Performance of Fourier-based activation function in physics-informed neural networks for patient-specific cardiovascular flows.

BACKGROUND AND OBJECTIVES

Physics-informed neural networks (PINNs) can be used to inversely model complex physical systems by encoding the governing partial differential equations and training data into the neural network. However, neural networks are known to be biased towards learning less complex functions, called spectral bias. This has important implications in modeling cardiovascular flows, where spatial frequencies can vary substantially across anatomies and pathologies (e.g., aneurysms or stenoses). Recent evidence suggests that Fourier-based activation functions have desirable properties, and can potentially reduce spectral bias; however, the performance and adequacy of such Fourier activation functions have not yet been evaluated in patient-specific cardiovascular flow applications.

METHODS

The performance of sine activation function was evaluated against tanh and swish activation functions in a 1D advection-diffusion problem, an eccentric 2D stenosis model (Re=5000), and a patient-specific 3D aortic model (Re=823) under pulsatile flow conditions.
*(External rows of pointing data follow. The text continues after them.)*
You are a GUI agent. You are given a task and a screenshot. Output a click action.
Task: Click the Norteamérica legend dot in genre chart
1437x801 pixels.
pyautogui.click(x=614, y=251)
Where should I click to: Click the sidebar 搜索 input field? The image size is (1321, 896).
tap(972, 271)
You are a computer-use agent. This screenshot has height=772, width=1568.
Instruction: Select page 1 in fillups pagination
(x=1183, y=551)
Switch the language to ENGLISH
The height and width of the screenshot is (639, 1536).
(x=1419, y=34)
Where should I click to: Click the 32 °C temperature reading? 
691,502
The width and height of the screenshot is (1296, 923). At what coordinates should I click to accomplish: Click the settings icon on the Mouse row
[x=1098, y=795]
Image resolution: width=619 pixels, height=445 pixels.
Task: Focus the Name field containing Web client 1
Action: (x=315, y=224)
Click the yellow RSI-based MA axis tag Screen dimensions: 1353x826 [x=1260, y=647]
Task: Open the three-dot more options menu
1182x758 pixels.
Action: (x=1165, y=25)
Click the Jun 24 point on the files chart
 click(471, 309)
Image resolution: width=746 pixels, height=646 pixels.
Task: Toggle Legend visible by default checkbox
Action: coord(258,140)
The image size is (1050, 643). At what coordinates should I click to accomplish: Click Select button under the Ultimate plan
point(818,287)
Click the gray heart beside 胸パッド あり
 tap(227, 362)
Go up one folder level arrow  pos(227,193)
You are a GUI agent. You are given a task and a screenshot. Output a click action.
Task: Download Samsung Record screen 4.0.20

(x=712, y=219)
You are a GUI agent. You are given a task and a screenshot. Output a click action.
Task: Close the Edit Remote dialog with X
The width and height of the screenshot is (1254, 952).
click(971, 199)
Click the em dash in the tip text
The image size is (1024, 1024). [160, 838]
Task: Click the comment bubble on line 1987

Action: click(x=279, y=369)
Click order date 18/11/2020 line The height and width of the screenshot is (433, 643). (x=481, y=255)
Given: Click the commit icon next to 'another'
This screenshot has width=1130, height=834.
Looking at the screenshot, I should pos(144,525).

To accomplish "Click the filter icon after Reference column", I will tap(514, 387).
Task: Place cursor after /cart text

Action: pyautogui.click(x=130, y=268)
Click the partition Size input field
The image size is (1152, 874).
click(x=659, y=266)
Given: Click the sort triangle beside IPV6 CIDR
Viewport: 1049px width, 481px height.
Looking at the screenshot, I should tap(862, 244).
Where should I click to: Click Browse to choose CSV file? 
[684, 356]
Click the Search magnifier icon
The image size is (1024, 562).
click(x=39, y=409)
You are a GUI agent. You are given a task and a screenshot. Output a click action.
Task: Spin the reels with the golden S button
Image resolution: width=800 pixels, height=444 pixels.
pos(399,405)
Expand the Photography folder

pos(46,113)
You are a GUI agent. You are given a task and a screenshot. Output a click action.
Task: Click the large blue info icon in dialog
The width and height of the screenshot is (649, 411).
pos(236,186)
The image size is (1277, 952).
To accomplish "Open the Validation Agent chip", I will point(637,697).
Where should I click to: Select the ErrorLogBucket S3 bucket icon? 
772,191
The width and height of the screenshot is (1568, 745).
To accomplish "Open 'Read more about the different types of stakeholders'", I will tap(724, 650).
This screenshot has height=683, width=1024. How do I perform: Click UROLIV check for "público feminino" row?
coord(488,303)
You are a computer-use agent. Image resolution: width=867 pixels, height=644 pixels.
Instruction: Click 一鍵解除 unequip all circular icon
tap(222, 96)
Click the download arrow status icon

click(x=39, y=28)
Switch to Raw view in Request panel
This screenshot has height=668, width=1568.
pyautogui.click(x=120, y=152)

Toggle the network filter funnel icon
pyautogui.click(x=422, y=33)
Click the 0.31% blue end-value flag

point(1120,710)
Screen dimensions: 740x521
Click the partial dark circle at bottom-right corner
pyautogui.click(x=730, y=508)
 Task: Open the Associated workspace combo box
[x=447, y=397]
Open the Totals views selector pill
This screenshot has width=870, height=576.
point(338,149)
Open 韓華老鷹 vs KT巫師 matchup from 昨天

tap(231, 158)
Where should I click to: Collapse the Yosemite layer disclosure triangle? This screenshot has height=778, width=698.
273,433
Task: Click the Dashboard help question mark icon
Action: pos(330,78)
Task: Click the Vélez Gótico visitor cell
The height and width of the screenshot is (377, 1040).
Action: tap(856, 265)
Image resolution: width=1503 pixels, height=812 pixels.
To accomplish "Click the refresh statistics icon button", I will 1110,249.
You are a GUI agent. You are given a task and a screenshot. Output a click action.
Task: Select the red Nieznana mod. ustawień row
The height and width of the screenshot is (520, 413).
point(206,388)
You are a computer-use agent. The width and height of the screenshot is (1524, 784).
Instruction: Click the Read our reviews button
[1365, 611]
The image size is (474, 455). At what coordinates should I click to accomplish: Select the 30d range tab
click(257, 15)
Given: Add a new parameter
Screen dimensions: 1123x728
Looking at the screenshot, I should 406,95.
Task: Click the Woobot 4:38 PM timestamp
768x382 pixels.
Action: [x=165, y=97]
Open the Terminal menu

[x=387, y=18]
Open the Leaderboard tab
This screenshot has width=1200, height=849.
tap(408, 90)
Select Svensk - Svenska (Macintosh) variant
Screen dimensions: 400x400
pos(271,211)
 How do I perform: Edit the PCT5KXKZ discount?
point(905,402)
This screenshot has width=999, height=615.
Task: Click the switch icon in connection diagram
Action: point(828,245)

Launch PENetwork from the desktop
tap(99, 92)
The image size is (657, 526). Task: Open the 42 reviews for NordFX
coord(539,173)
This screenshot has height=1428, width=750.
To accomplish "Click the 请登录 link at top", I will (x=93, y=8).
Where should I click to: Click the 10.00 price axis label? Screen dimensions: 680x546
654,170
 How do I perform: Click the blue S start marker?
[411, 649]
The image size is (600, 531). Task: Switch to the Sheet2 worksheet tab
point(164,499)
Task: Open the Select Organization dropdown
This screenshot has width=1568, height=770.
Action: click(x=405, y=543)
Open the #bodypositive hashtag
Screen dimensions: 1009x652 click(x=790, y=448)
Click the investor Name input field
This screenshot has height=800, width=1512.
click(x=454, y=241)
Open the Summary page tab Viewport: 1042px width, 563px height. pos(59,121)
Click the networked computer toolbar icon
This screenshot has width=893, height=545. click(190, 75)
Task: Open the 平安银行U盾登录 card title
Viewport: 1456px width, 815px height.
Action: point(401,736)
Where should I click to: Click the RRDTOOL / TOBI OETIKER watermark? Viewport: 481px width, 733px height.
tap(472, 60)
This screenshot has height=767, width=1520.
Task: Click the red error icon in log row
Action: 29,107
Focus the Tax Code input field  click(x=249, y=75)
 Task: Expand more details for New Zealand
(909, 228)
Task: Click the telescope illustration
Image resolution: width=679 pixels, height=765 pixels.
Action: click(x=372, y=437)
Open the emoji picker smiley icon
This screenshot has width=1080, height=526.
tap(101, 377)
CFD simulations were performed at high spatio-temporal resolution and data points were extracted for training the neural network. The number of training data points were normalized by L/D. The performance of the PINNs framework was evaluated with increasing number of training data points and across all three activation functions.

RESULTS

Our results demonstrate that sine activation function presents desirable characteristics, such as monotonic reduction in errors, relatively faster convergence, and accurate eigen spectra at higher modes, compared to tanh and swish activation functions. Interestingly, for all activation functions, the domain-averaged errors tended to asymptote at ≈15-20% despite substantial increase in training point density. For 2D eccentric stenosis, errors asymptoted at a sensor point density of 40L/D. For 3D patient-specific aorta, this asymptote was achieved at 180L/D for all three activation functions with an error of ≈15% although sine activation function demonstrated relatively faster convergence.

CONCLUSIONS

We have demonstrated that Fourier-based activation functions have higher performance in terms of accuracy and convergence properties for cardiovascular flow applications; however, inherent challenges of neural networks (e.g., spectral bias) can limit the accuracy to ≈15% under physiological, 3D patient-specific blood flow conditions.